Solution 4

tl;dr

• Never use Date or SimpleDateFormat classes.
• Use only modern java.time classes.

Example code:

LocalDateTime.parse(          // Parsing input string to an object without concept of zone or offset.
    "18/01/23 12:34:56" ,     // Input lacking indicator of zone/offset.
    DateTimeFormatter.ofPattern( "uu/MM/dd HH:mm:ss" )  // Define formatting pattern matching your input.
)
.plusHours( 4 )               // Add four hours. Generating a new `LocalDateTime` object, per immutable objects pattern.
.toString()                   // Generate a String in standard ISO 8601 format.

2018-01-23T16:34:56

java.time

The modern approach uses the java.time classes rather than the troublesome old legacy date-time classes.

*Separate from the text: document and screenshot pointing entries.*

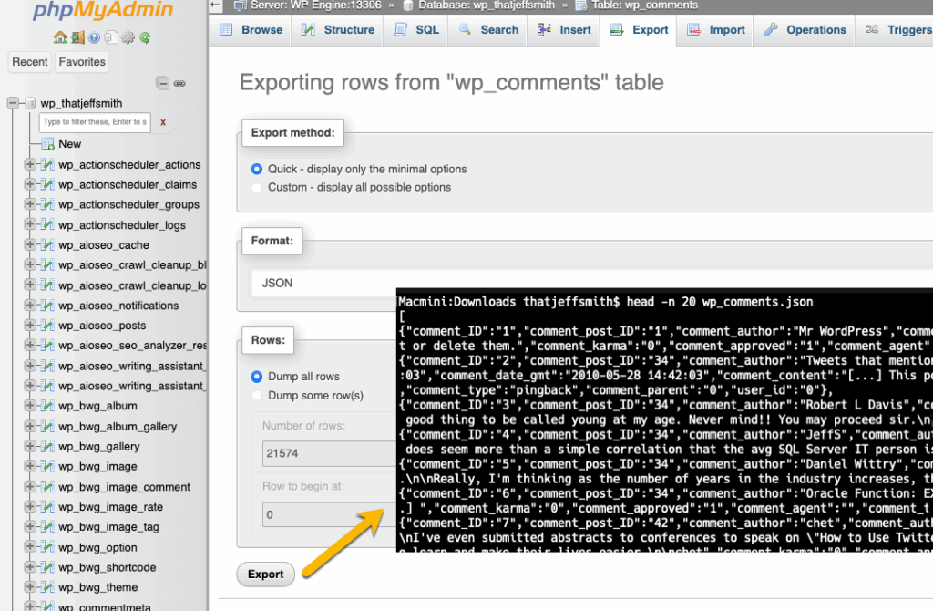Screen dimensions: 933x611
Task: Select Quick export method radio button
Action: tap(256, 169)
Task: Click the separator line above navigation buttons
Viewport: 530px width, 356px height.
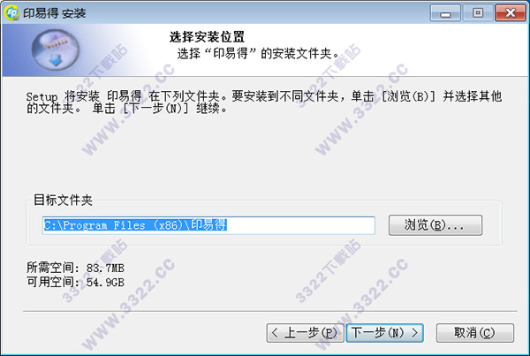Action: click(x=269, y=311)
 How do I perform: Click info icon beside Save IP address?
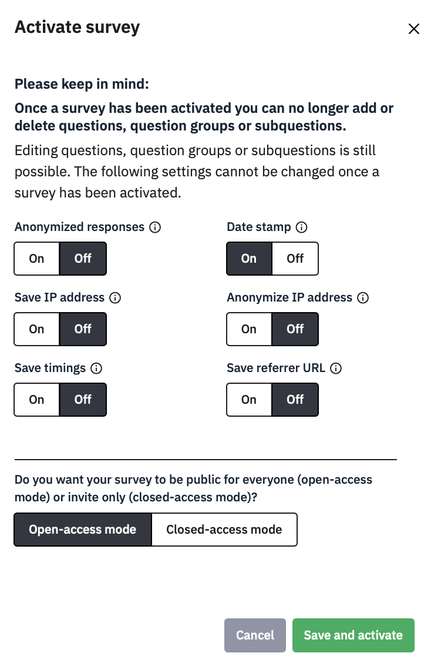(116, 298)
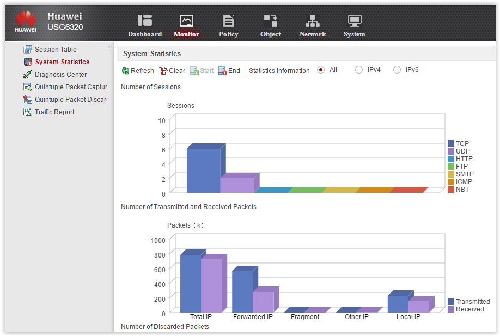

Never use Date, Calendar, SimpleDateFormat.

DateTimeFormatter f = DateTimeFormatter.ofPattern( "uu/MM/dd HH:mm:ss" ) ;

Unzoned

Apparently your input lacks an indicator of time zone or offset-from-UTC. So parse as a LocalDateTime.

LocalDateTime ldt = LocalDateTime.parse( "18/01/23 12:34:56" ) ; 

ldt.toString(): 2018-01-23T12:34:56

A LocalDateTime has no concept of time zone or offset-from-UTC. So it does not represent an actual moment, and is not a point on the timeline. A LocalDateTime is only a rough idea about potential moments along a range of about 26-27 hours.

Zoned

If you know for certain the input data was intended to represent a moment in a particular zone, apply a ZoneId to produce a ZonedDateTime. A ZonedDateTime does represent an actual moment, a point on the timeline.

ZoneId z = ZoneId.of( "Africa/Tunis" ) ;
ZonedDateTime zdt = ldt.atZone( z ) ;  // Determining an actual moment.

zdt.toString(): 2018-01-23T12:34:56+01:00[Africa/Tunis]

To see the same moment in UTC, extract an Instant.

Instant instant = zdt.toInstant() ;

Math

Represent a span of time unattached to the timeline as a Duration object.

Duration d = Duration.ofHours( 4 ) ;  // Four hours, as an object.

Add to your LocalDateTime, if not using time zones.

LocalDateTime ldtLater = ldt.plus( d ) ;

If using zoned values, add to your ZonedDateTime.

ZonedDateTime zdtLater = zdt.plus( d ) ; 

Those classes also offer shortcut methods, if you wish.

ZonedDateTime zdtLater = zdt.plusHours( 4 ) ;  // Alternative to using `Duration` object.

One benefit of using a Duration rather than the shortcut methods is having an object that can be named.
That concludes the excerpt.